In era pre-antibiotica si rischiava di morire per una banale infezione, oggi la minaccia arriva dai super-batteri, germi multiresistenti sviluppatisi con l’uso massiccio e inappropriato (fino al 50% dei casi per indicazione, dosaggio o durata) degli antibiotici. Per questo la Clinica di Malattie Infettive di Terni ha adottato un programma strutturato per la sorveglianza attiva dell’appropriatezza delle terapie antibiotiche che sta già dando risultati molto confortanti.
L’Azienda ospedaliera Santa Maria di Terni ha avviato un programma per contrastare l’uso inappropriato degli antimicrobici e il correlato fenomeno della resistenza batterica agli antibiotici, che è ormai divenuto un problema a livello mondialesegnalato dall’OMS come una delle più grandi minacce per la salute dell’umanità. Secondo l’ECDC (Centro europeo per la prevenzione e il controllo delle malattie) si verificano annualmente 4 milioni di infezioni da germi multiresistenti che causano oltre 37mila morti l’anno ma si stima che nel 2050 potrebbero salire fino a quasi 10 milioni le persone nel mondo che potrebbero morire per una infezione da germi resistenti agli antibiotici (i cosiddetti super-batteri o “super-bugs”), superando i decessi per incidenti e per altre malattie altamente mortali come tumori e diabete (rapporto O’Neill, maggio 2016).
Le implicazioni cliniche e di salute pubblica sono enormi se si considera che se non avessimo a disposizione gli antibiotici non saremmo in grado di eseguire importanti interventi chirurgici, trapianti di organi o cellule staminali, di posizionare pacemaker cardiaci, protesi valvolari, protesi ortopediche o di praticare tante manovre invasive diagnostico-terapeutiche ormai routinarie.
I fattori determinanti per lo sviluppo della resistenza antimicrobica sono sia l’uso massivo di antibiotici, per esempio nell’allevamento, sia l’uso inappropriato degli antibiotici in ambito medico e ospedaliero: in generale si stima che fino al 50% delle prescrizioni antibiotiche siano inappropriate in termini di indicazione, dosaggio o durata della terapia.

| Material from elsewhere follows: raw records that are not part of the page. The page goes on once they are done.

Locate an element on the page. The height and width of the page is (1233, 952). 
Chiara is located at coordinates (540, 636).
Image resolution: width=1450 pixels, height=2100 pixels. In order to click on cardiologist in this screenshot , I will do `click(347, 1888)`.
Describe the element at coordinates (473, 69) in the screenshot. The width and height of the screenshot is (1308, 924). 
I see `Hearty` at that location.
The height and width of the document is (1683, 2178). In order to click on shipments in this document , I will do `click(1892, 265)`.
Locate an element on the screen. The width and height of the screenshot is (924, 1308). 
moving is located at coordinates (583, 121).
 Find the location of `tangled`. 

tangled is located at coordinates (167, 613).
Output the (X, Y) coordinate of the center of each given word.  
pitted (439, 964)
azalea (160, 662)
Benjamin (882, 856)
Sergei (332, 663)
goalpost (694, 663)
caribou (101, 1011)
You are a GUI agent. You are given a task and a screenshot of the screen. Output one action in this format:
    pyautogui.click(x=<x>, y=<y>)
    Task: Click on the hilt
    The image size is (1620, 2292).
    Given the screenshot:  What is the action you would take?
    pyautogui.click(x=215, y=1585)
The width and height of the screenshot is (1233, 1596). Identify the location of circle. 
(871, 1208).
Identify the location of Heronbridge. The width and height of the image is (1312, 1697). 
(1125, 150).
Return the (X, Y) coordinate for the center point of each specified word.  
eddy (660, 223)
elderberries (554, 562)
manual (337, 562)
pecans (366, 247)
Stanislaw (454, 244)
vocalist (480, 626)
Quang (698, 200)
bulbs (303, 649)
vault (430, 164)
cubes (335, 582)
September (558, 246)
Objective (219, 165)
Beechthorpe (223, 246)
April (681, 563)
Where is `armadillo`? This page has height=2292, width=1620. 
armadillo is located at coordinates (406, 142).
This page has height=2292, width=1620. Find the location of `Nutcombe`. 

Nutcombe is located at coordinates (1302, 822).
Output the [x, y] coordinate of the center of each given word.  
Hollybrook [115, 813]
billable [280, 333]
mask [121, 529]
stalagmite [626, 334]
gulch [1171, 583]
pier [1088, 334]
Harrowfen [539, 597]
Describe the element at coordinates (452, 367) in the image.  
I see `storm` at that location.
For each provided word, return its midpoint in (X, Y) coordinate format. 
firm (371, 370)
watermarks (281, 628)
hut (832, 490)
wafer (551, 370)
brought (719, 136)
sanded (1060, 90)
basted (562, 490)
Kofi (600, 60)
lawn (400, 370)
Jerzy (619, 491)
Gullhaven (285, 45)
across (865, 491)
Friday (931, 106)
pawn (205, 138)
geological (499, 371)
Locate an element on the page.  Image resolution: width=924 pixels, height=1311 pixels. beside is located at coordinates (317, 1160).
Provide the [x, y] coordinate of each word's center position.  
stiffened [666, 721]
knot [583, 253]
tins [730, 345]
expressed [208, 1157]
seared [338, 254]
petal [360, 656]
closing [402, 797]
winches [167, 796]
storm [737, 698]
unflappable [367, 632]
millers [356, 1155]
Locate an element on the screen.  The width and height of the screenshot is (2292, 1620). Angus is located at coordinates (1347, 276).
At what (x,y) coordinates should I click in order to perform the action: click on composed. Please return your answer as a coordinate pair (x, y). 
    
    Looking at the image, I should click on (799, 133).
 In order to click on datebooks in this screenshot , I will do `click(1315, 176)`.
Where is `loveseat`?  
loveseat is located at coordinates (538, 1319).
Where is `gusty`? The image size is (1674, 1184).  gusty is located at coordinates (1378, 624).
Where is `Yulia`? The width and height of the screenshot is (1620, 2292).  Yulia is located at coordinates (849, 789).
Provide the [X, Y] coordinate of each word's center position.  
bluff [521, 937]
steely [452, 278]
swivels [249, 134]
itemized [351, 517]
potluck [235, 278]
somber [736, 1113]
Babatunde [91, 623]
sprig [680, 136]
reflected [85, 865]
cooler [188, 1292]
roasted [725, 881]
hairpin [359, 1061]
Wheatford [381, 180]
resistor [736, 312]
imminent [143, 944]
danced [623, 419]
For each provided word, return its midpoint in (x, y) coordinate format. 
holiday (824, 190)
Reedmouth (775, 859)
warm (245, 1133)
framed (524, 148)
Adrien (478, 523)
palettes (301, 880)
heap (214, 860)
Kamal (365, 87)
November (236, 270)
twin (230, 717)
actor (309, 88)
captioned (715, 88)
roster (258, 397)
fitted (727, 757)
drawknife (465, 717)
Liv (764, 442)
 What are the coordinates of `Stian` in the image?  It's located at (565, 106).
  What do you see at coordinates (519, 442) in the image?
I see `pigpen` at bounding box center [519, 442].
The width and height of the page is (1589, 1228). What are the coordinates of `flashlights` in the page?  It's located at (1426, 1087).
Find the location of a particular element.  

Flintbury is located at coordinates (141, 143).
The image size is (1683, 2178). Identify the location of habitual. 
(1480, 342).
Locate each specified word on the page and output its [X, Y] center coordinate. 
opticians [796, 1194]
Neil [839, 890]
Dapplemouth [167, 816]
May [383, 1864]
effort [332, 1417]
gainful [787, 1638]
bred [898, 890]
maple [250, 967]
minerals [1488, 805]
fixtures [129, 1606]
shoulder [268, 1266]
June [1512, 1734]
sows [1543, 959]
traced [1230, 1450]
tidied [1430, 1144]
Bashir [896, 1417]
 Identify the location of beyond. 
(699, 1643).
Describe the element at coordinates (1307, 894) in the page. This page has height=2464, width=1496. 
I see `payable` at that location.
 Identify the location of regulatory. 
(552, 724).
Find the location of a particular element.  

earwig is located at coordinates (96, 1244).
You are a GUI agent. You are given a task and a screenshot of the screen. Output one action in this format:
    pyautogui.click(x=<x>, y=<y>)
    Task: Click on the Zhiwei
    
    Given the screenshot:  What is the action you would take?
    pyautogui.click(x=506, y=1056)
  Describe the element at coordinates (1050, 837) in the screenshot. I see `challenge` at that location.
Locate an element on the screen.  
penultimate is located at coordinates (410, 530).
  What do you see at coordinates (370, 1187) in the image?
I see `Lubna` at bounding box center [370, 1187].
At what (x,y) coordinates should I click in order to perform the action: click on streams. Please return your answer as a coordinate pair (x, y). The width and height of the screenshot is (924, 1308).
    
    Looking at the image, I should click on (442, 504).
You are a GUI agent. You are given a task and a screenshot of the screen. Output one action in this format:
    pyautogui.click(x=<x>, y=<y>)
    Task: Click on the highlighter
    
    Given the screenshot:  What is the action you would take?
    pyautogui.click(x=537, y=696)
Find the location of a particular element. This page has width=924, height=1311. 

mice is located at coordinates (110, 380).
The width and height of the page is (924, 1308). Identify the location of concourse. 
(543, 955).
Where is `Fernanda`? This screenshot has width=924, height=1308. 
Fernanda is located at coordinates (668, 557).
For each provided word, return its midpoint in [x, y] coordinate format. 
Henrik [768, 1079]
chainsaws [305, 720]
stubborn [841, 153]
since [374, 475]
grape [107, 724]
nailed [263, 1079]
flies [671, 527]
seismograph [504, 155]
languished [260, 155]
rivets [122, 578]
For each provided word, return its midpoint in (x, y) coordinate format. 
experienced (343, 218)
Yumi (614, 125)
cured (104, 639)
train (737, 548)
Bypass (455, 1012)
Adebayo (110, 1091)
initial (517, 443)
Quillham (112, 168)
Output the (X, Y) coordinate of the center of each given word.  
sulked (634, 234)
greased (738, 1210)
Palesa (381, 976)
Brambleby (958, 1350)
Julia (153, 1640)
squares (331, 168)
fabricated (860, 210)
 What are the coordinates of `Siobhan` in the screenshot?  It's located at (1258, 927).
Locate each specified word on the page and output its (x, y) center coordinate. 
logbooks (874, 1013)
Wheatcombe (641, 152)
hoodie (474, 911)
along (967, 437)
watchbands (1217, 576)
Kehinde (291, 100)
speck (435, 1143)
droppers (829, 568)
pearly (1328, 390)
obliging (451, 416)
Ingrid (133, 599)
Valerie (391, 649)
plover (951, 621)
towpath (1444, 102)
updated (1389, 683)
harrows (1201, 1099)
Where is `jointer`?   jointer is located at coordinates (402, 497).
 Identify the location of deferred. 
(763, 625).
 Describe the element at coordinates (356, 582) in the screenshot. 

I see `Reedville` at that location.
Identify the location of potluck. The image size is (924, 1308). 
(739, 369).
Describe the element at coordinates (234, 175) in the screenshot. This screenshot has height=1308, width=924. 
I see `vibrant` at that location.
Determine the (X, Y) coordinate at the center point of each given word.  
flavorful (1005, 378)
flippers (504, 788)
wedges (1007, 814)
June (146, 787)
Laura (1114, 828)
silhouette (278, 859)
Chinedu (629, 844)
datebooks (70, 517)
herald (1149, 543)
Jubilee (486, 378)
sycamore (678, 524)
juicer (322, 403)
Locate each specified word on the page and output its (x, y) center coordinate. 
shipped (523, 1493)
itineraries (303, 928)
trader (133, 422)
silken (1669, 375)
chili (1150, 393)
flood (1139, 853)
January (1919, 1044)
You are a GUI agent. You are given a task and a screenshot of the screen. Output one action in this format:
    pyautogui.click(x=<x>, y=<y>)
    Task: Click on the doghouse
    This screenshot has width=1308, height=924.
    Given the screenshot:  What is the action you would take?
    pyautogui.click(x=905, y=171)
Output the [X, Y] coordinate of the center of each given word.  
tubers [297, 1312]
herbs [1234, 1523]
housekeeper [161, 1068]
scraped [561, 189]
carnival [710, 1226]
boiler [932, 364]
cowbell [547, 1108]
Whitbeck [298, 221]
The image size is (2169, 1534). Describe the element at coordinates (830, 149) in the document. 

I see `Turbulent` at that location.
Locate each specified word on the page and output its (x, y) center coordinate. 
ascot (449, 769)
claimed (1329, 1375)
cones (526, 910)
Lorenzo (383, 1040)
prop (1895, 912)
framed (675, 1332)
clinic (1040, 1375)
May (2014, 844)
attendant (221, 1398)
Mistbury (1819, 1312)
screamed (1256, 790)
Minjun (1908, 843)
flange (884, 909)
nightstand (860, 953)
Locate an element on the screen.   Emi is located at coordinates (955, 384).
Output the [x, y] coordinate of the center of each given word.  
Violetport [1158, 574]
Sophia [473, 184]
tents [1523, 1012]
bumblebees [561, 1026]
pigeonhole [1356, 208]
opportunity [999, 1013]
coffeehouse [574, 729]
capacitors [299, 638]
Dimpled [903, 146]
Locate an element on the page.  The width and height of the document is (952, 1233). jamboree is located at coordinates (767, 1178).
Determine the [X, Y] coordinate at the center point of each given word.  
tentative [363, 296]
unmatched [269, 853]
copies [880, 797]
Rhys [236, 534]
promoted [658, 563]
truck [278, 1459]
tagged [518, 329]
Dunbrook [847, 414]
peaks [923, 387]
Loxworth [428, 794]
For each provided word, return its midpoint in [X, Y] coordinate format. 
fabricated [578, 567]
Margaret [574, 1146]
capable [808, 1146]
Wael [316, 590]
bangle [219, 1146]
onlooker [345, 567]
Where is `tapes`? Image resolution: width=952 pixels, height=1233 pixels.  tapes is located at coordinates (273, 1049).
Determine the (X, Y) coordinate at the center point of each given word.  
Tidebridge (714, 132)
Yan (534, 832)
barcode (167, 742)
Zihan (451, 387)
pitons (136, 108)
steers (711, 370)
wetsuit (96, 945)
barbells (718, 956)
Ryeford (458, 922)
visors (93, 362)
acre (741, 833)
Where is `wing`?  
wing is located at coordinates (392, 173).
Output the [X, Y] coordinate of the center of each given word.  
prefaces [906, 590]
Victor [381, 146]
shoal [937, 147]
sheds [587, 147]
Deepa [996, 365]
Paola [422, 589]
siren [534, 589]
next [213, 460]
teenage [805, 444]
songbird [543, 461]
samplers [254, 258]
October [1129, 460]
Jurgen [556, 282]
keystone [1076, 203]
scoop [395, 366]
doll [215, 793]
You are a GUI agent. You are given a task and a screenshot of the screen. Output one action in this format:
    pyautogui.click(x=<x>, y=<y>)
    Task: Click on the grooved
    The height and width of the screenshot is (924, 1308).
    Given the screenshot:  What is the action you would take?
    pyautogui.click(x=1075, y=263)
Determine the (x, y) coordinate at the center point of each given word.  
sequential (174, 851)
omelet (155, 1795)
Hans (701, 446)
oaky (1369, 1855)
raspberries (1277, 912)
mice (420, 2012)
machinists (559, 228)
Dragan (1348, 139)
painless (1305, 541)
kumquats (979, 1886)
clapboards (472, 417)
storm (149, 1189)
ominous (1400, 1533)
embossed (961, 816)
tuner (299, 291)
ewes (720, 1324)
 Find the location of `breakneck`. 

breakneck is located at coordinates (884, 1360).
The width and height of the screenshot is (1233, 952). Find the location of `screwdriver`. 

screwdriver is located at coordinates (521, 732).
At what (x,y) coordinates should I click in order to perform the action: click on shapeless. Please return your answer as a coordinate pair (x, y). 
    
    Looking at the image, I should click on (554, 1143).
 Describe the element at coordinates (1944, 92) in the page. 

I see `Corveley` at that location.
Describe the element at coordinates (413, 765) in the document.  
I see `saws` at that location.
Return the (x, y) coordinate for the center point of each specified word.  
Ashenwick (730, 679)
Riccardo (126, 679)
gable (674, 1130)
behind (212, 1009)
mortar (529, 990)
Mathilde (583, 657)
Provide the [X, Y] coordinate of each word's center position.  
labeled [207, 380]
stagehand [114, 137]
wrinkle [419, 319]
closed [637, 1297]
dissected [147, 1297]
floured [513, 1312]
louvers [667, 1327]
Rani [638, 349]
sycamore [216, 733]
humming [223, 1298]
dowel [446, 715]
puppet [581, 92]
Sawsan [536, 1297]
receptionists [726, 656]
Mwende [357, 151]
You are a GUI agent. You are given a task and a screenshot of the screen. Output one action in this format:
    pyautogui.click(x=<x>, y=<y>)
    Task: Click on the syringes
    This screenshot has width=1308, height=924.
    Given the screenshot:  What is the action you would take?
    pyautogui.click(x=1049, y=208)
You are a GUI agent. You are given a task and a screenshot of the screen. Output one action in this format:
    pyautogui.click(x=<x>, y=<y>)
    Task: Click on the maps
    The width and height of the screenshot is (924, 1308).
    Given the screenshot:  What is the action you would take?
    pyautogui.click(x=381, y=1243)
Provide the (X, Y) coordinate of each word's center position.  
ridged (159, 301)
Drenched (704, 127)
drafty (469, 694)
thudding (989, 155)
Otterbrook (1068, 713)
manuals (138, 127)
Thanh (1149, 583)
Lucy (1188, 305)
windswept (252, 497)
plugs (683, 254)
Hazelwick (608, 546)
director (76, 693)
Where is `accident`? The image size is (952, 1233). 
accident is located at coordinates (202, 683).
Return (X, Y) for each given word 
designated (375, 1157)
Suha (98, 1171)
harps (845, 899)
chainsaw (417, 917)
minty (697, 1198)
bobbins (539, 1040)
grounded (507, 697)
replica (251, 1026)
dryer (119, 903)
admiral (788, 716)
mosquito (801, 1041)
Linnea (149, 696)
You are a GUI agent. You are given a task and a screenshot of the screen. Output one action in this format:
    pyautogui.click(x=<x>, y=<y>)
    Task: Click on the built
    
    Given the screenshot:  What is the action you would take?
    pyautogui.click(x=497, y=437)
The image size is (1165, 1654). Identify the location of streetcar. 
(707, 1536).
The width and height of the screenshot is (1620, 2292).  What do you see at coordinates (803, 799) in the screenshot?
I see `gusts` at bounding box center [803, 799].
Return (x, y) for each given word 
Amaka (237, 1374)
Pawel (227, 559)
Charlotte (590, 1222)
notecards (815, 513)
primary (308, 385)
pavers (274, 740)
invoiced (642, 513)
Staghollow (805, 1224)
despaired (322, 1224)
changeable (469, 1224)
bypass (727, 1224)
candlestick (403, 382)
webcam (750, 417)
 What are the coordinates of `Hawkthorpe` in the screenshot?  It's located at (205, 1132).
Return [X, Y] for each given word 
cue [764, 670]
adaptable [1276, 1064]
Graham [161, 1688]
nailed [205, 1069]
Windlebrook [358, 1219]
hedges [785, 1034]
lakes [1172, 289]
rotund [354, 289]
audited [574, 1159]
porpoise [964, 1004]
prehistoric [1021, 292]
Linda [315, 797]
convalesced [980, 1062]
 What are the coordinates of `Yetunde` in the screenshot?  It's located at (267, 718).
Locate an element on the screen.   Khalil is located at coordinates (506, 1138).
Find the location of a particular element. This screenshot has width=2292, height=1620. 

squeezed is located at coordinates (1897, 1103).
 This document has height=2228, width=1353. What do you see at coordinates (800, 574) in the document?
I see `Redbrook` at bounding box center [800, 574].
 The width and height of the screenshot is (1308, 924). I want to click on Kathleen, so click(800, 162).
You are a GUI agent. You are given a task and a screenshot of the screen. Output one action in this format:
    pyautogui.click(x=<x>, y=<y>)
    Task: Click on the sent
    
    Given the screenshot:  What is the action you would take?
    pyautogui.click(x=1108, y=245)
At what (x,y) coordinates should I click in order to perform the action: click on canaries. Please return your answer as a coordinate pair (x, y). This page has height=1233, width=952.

“Per questo motivo la Clinica di Malattie Infettive di Terni diretta dalla professoressa Daniela Francisci – spiega il dottor Stefano Cappanera, responsabile del progetto – dal 2016 ha attivato un programma strategico per migliorare l’appropriatezza prescrittiva dell’antibiotico terapia. Il progetto prevede un approccio su più livelli che vanno dalla implementazione e condivisione di linee guida(Antibioticoprofilassi in chirurgia) alla sorveglianza attiva nelle Terapie Intensive , con monitoraggio sia delle prescrizioni, attraverso preautorizzazioni, audit, feedback, sia dei consumi. Il risultato atteso è il miglioramento dell’appropriatezza prescrittiva attraverso la scelta del ‘giusto farmaco, alla giusta dose, nel giusto tempo e per la giusta indicazione’. E l’analisi preliminare dei dati raccolti dall’attivazione del programma, già mostra risultati molto confortanti”.
La pericolosità dei super-batteri. I batteri sono organismi che hanno la capacità di adattarsi all’ambiente, modificando il loro metabolismo e acquisendo geni che consentono loro di diventare insensibili all’attività dei farmaci antimicrobici. Se in era pre-antibiotica si rischiava di morire per una banale infezione (una polmonite ma anche una ferita o la puntura di un insetto), dagli anni ’50 si è assistito ad una impetuosa produzione di antibiotici per terapie sempre a più ampio spettro. Purtroppo però la sintesi di nuovi farmaci antibiotici è andata di pari passo con l’aumento di questi ‘super-batteri’, che hanno ormai sviluppato una resistenza a quasi tutti gli antibiotici esistenti in commercio. Nel prossimo futuro pochissime nuove molecole saranno disponibili, a causa di un ritardo della ricerca farmaceutica che non ha visto nella sintesi di nuovi antibiotici un’area di interesse prioritario.
“Per questi motivi – sottolinea il direttore generale dell’Azienda ospedaliera di Terni Maurizio Dal Maso – l’adozione di una strategia gestionale antimicrobica è ormai una priorità nell’ambito delle organizzazioni sanitarie e in particolare negli ospedali per acuti, al fine di ridurre il rischio infettivo e ottimizzare la gestione delle infezioni e della terapia antibiotica, in un’epoca in cui i pazienti sono sempre più spesso immunodepressi, allettati o portatori di dispositivi invasivi come protesi o cateteri, e dunque vulnerabili e soggetti a quadri infettivi sempre più complessi”.